The fully managed cloud service handles infrastructure, scaling, and upgrades automatically:

# Connect to Databend Cloud via the CLI
pip install databend-sqlalchemy
# or use any MySQL-compatible client

Usage

Connecting

# MySQL client
mysql -h 127.0.0.1 -P 3307 -u root -e "SELECT version();"
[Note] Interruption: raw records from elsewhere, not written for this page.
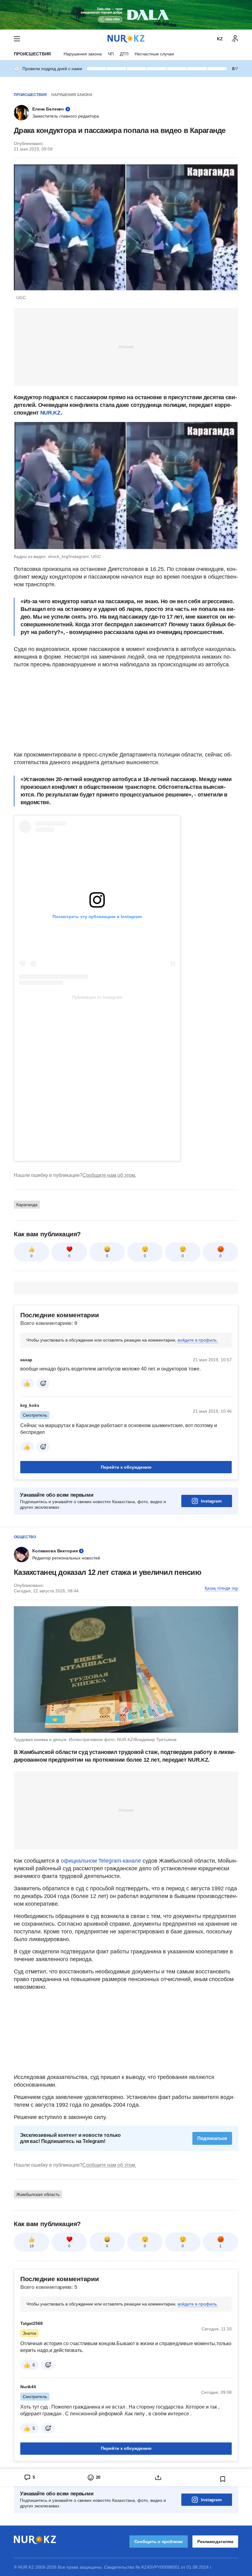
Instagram (211, 1501)
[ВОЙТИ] (235, 39)
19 (32, 2246)
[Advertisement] (126, 346)
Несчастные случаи (154, 53)
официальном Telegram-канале (101, 1861)
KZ (220, 38)
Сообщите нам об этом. (109, 1175)
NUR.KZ (50, 413)
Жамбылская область (38, 2194)
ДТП (124, 53)
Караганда (26, 1204)
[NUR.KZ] (126, 38)
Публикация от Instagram (97, 997)
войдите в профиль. (198, 1340)
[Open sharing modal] (158, 2477)
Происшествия (32, 53)
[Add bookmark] (223, 2479)
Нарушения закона (83, 53)
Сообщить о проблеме (158, 2541)
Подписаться (212, 2138)
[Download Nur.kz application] (126, 15)
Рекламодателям (215, 2541)
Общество (25, 1537)
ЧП (111, 53)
# bendsql — the official Databend CLI client
cargo install bendsql
bendsql --host 127.0.0.1 --port 8000

Creating tables and loading data

-- Create a database and table
CREATE DATABASE sales;

CREATE TABLE sales.orders (
    order_id    INT,
    customer    VARCHAR,
    amount      DECIMAL(10, 2),
    region      VARCHAR,
    order_date  DATE
);

-- Load from a staged file on S3
COPY INTO sales.orders
FROM 's3://my-bucket/orders/'
FILE_FORMAT = (TYPE = 'PARQUET');

-- Or load from a local file via stage
PUT fs:///path/to/orders.parquet @my_stage;
COPY INTO sales.orders FROM @my_stage FILE_FORMAT = (TYPE = 'PARQUET');

Querying

-- Standard analytical queries
SELECT
    region,
    DATE_TRUNC('month', order_date) AS month,
    COUNT(*)                         AS order_count,
    SUM(amount)                      AS total_revenue,
    AVG(amount)                      AS avg_order_value
FROM sales.orders
WHERE order_date >= '2024-01-01'
GROUP BY region, month
ORDER BY month, total_revenue DESC;

-- Query JSON columns directly
SELECT
    raw_data:user.name::VARCHAR   AS user_name,
    raw_data:event.type::VARCHAR  AS event_type
FROM events
WHERE raw_data:user.country = 'US';

-- Full-text search within SQL
SELECT title, body
FROM articles
WHERE MATCH(body, 'rust programming language');

Time travel

-- Query a table as it existed 1 hour ago
SELECT * FROM sales.orders AT (OFFSET => -3600);

-- Query at a specific snapshot
SELECT * FROM sales.orders AT (SNAPSHOT => 'abc123...');

-- Restore a dropped table
UNDROP TABLE sales.orders;

Continuous ingestion

-- Auto-ingest new files from S3 as they land
CREATE PIPE orders_pipe
  AUTO_INGEST = TRUE
  AS COPY INTO sales.orders
  FROM 's3://my-bucket/orders/'
  FILE_FORMAT = (TYPE = 'PARQUET');

bendsql — the CLI client

bendsql is the official command-line client for Databend:

cargo install bendsql

# Connect to a local instance
bendsql

# Connect to Databend Cloud
bendsql --dsn "databend://user:password@host.databend.com:443/mydb?sslmode=enable"

# Run a query directly
bendsql --query "SELECT COUNT(*) FROM sales.orders"

# Execute a SQL file
bendsql < query.sql

# Output as CSV
bendsql --output csv --query "SELECT * FROM sales.orders LIMIT 100"

Architecture

Databend separates three concerns that are coupled in traditional databases:

  • Storage — raw data as Parquet files on object storage; no proprietary format lock-in
  • Metadata — a lightweight catalog service tracking table schemas, snapshots, and statistics
  • Compute — stateless query nodes that read from storage, execute queries, and can be scaled or paused independently

This means you pay only for storage at rest (object storage prices) and compute when running queries — the same model that made Snowflake successful, but open source and self-hostable.